Mainland China became a party to the United Nations Convention on the Recognition and Enforcement of Foreign Arbitral Awards (the “New York Convention”) back in 1987. Article 283 of the PRC Civil Procedure Law (the “CPL”) enshrines that foreign arbitral awards made in territories of other contracting states to the New York Convention are recognised and enforceable in Mainland China [1], unless declining is permitted in line with Article V of the New York Convention.

The UK is a signatory to the New York Convention and applications for recognition and enforcement of arbitral awards made in London, where the majority of international shipping disputes are handled, is not uncommon to PRC courts. The suitable forum to hear an application for recognition and enforcement of a maritime award is the Maritime Court [2] of the place where the property in dispute is located or the place where the person subject to enforcement is domiciled, and where no Maritime Court covers such place, its Intermediate People’s Court [3]. PRC Judiciary takes a quite prudent approach in declining recognition or enforcement of a foreign arbitral award, by setting up a reporting system to centralise the jurisdiction [4]. The system requires that any intended decision of a lower court to refuse recognition or enforcement must be referred to a higher court for approval, and this process keeps going until the Supreme People’s Court (the “SPC”) is reached. It has the effect that any refusal decision must ultimately be made by the SPC.

The application for recognition and enforcement is subject to the general enforcement application time bar of two years under PRC law, starting from the last day of the performance time limit provided in the arbitral award or from the time any enforceable asset was found in China, whichever is later.

Most applicants to arbitration, especially where a more substantial claim and cost is at stake, would want to get some “security” before or during an arbitration.

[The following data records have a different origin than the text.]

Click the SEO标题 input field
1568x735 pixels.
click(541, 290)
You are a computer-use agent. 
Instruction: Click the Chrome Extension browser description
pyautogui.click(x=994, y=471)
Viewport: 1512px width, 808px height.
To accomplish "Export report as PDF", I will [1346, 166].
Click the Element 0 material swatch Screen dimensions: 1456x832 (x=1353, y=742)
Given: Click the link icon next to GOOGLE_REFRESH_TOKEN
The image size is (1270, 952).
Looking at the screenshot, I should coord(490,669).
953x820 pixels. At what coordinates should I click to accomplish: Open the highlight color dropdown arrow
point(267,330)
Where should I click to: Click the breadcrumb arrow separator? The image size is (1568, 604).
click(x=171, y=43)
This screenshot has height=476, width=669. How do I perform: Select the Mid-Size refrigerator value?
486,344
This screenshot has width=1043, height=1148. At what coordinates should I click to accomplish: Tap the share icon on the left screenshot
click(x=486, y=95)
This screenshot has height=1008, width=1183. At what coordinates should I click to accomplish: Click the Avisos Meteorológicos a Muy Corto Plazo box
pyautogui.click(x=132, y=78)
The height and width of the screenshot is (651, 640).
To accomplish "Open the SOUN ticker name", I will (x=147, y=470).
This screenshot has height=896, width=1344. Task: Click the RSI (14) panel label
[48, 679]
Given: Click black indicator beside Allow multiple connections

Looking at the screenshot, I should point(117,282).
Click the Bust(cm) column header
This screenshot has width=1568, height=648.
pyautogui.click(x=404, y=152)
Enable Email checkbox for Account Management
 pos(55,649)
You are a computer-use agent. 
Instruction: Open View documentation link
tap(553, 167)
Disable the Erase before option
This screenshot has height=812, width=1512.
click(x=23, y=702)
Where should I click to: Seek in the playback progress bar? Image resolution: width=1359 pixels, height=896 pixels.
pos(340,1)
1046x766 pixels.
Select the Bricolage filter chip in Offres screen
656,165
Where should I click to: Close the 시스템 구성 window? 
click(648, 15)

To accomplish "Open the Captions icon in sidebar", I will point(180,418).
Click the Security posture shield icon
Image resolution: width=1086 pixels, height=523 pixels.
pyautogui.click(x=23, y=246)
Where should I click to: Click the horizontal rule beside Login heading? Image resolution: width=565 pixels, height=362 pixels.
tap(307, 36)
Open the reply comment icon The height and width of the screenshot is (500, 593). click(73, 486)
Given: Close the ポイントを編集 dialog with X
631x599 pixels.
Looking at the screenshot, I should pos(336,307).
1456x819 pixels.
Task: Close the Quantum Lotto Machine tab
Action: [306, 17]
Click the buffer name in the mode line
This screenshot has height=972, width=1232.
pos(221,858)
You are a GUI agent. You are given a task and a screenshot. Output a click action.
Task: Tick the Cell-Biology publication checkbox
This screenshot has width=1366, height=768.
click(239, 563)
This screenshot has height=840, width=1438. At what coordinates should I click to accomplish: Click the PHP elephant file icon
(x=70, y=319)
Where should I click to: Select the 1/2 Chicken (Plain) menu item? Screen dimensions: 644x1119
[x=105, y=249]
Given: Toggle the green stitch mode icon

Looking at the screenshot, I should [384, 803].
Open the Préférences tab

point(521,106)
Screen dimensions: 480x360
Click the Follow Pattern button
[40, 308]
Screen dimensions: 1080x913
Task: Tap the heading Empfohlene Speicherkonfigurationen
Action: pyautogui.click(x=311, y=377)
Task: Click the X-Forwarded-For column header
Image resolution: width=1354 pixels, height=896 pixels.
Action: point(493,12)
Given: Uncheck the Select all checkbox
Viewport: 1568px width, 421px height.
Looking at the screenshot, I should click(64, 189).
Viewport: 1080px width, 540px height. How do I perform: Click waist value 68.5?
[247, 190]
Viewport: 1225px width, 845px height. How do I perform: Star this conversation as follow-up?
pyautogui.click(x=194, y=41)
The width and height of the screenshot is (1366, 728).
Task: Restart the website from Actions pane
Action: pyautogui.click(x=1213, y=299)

Unfortunately, a foreign tribunal’s decisions on interim measures are not recognizable or enforceable because they are not considered as final and conclusive awards. Neither can PRC courts in principle order pre-recognition remedies until a foreign arbitral award is recognized and an enforcement proceeding is commenced. This obviously puts any claimant at risk as the award debtor may dissipate or shift assets to evade a final award, and it may be time consuming to go through all stays and procedures before a final award is received.

Enforcing Hong Kong arbitral award in Mainland China

Upon China’s resumption of sovereignty over Hong Kong, the New York Convention became inapplicable between Hong Kong and Mainland China. To fill this inter-jurisdictional gap, Hong Kong and Mainland China signed the “Arrangement Concerning Mutual Enforcement of Arbitral Awards Between the Mainland and the Hong Kong Special Administrative Region” (the “Arrangement”) on 21 June 1999, and which has been implemented since 1 February 2000. The Arrangement provides a mechanism in both jurisdictions to permit reciprocal enforcement of arbitral awards.

An exceptional arrangement to allow pre-recognition interim measures was later established by the 2 April 2019 Arrangement Concerning Mutual Assistance in Court-ordered Interim Measures in Aid of Arbitral Proceedings (the “Interim Measures Arrangement”). It allows parties to an arbitration seated in Hong Kong and administered by eligible institutions [5] to apply for interim measures from PRC courts pending an award, before or during an arbitration.

The available interim measures under PRC law include

  1. asset preservation (i.e. an asset freezing order);
  2. evidence preservation (i.e. a search order for evidence); and
  3. conduct preservation (i.e. a specific performance order).

Skuld has already received reports of successful applications under the Interim Measures Arrangement in pre-recognition proceedings.

The Interim Measures Arrangement gives a unique advantage to Hong Kong administered arbitration for disputes against parties residing in or having assets in Mainland China, compared to any other arbitration seats. One shall bear this in mind when negotiating an arbitration clause not only with a Chinese counterparty but also other parties who are likely to have assets or investments in Mainland China.